We illustrate briefly by expanding design_mass to two designs with different \(N\)s and showing the mapping from \(p\)s to posteriors on the null for each of these.

designs <- redesign(design_mass, N = c(50, 500))

We see here that for any \(p\)-value your belief that the null is true will be greater in the large \(N\) case than in the small \(N\) case (of course if the null is not true, then you expect to have a smaller \(p\) in the large \(N\) case than in the small \(N\) case).

Implications for frequentist friends

Design diagnosis does not substitute for proper Bayesian analysis. However, there is a payoff for Bayesians with frequentist friends. If you can get them to encode their prior beliefs and declare their designs, then you get a tool to quickly figure out what they should believe given what they find.

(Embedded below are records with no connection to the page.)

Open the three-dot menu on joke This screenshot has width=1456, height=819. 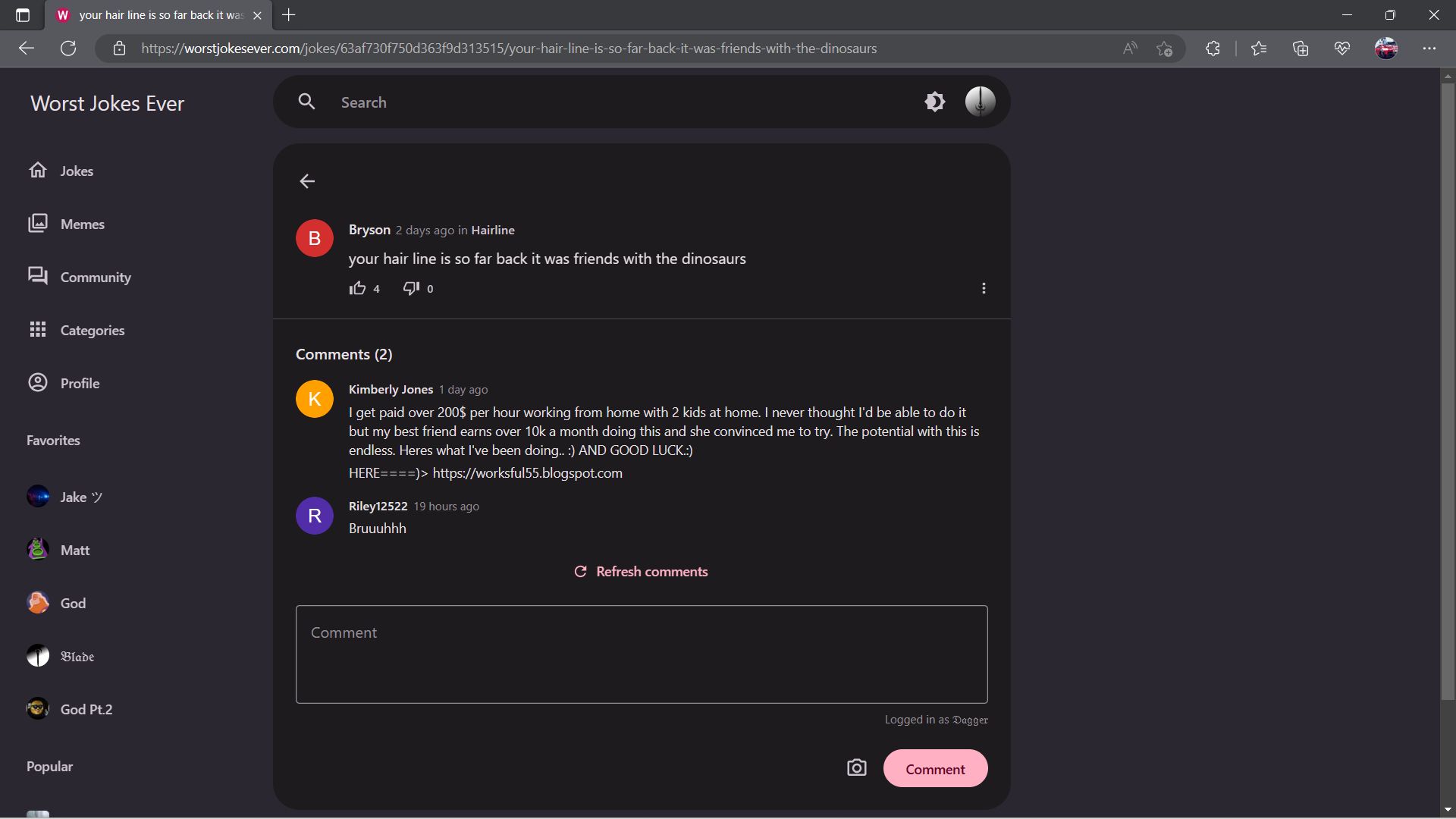coord(984,288)
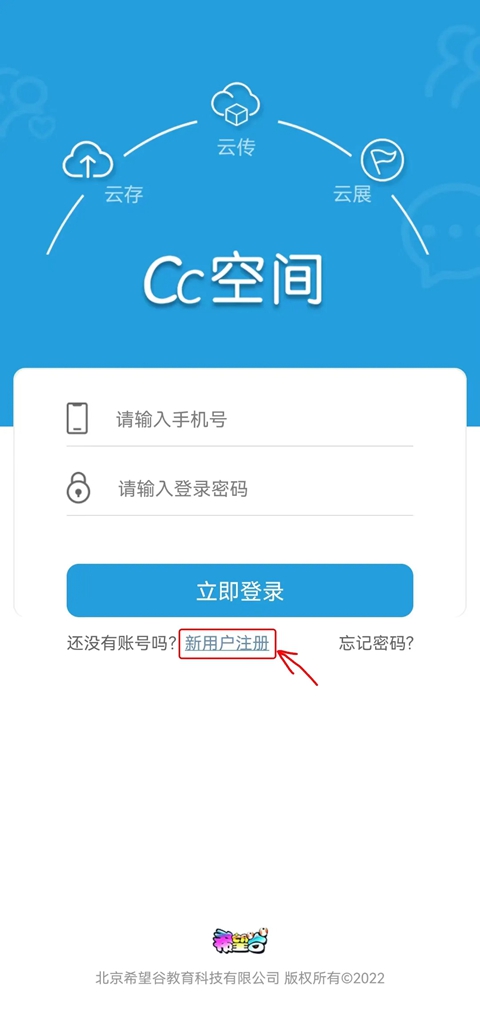The height and width of the screenshot is (1013, 480).
Task: Click the padlock icon beside the password field
Action: 78,488
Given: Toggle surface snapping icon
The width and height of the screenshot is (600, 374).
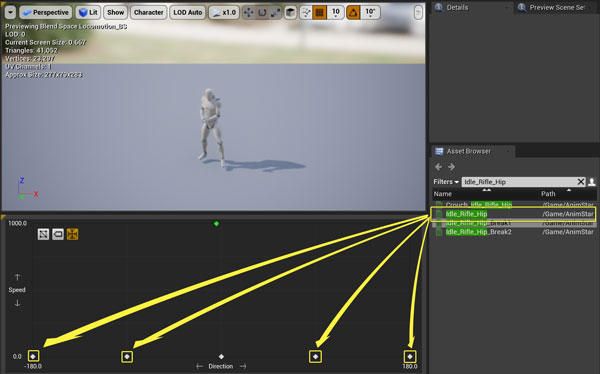Looking at the screenshot, I should click(306, 13).
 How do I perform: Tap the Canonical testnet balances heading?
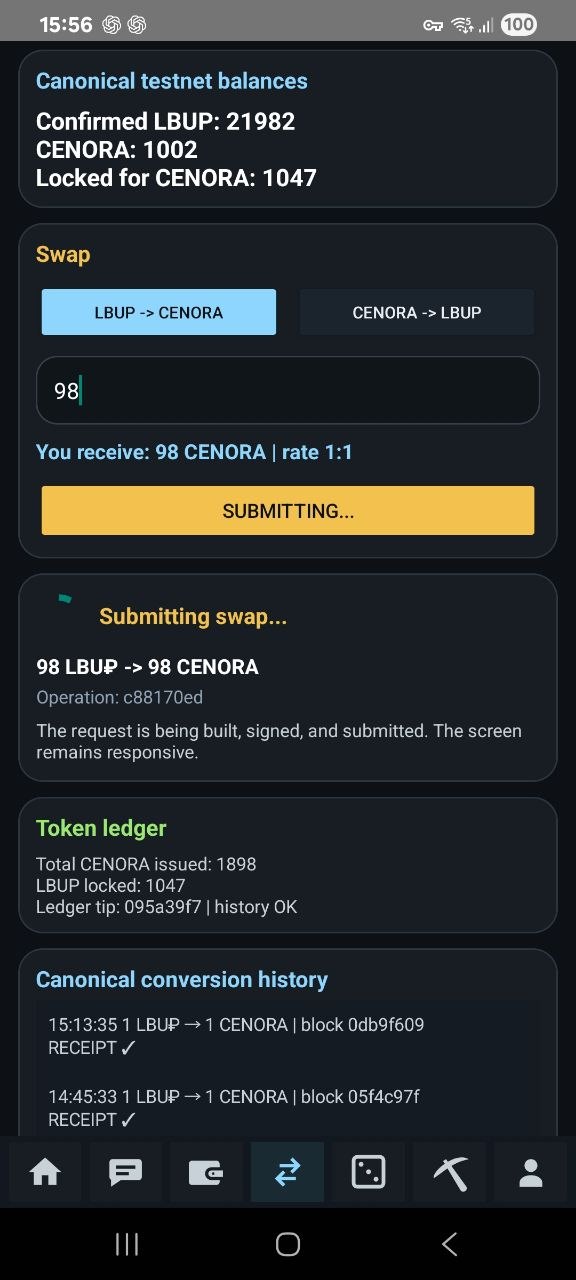click(x=172, y=81)
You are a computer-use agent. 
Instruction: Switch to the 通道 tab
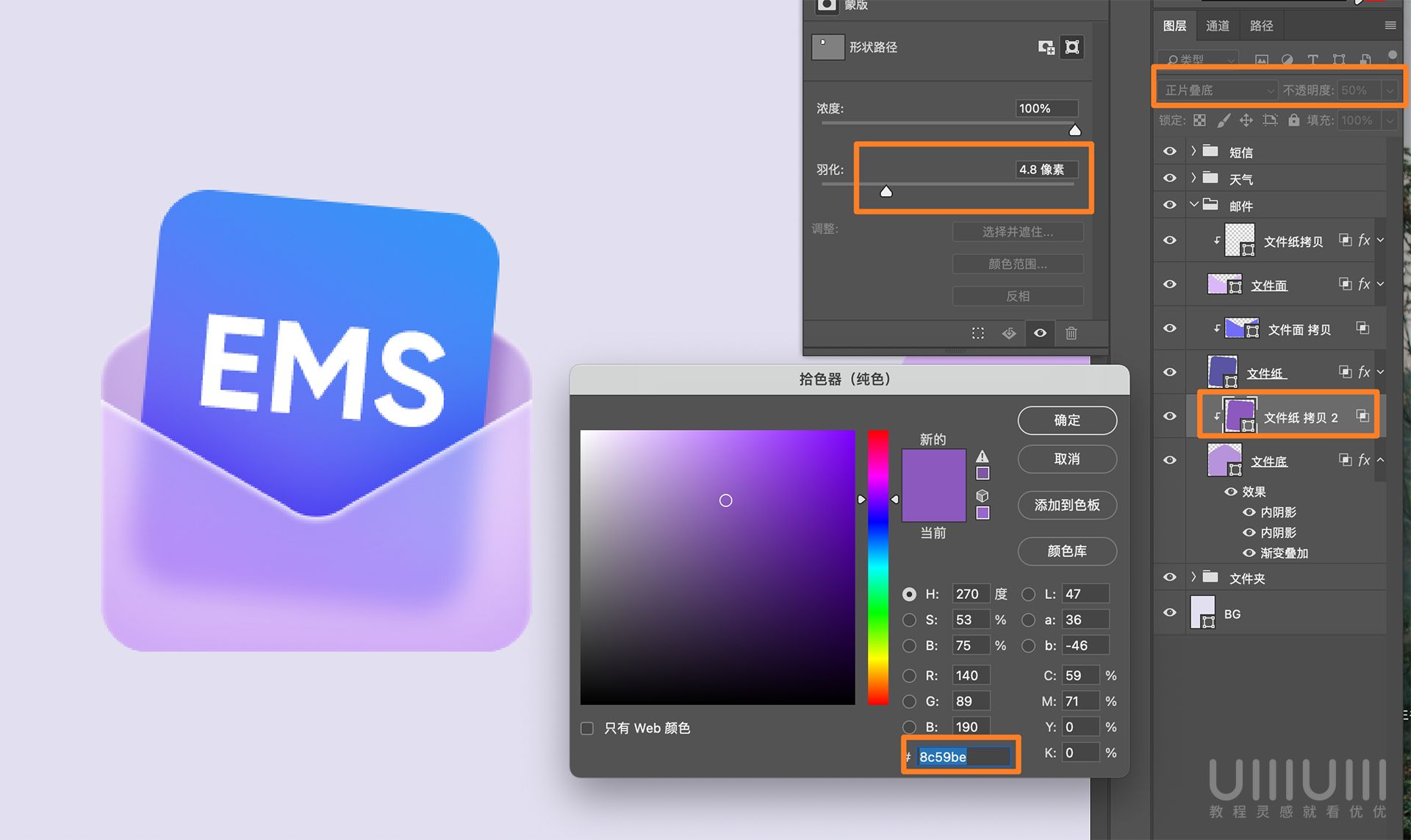coord(1217,25)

  1. David’s goal is more ambitious also as he is advocating for a new reporting norm for conveying the strength of evidence and so he explicitly seeks a statistic that is easy to calculate and can be calculated with a kind of common prior.

  2. If \(p\) is the probability of the data under the null, and \(q\) is the quantity we care about (the probability of the null given the data), \(\pi\) is the prior on the null, and \(p'\) and \(\pi'\) are corresponding quantities for a complementary hypothesis, then Bayes rule says \(q = p \pi /(p \pi + p' \pi')\).

  3. More precisely we assume a process in which for effect \(b\), share \(b\) of the units are affected positively by treatment, share \((1-b)/2\) has outcome \(Y=0\) regardless and share \((1-b)/2\) has outcome \(Y=1\) regardless. Note that this is an informative prior—in particular it rules out the possibility of negative effects.

  4. It’s easy and interesting to do the same thing to assess what one should believe about the estimand given the estimate (or given both the estimate and the \(p\)-value.)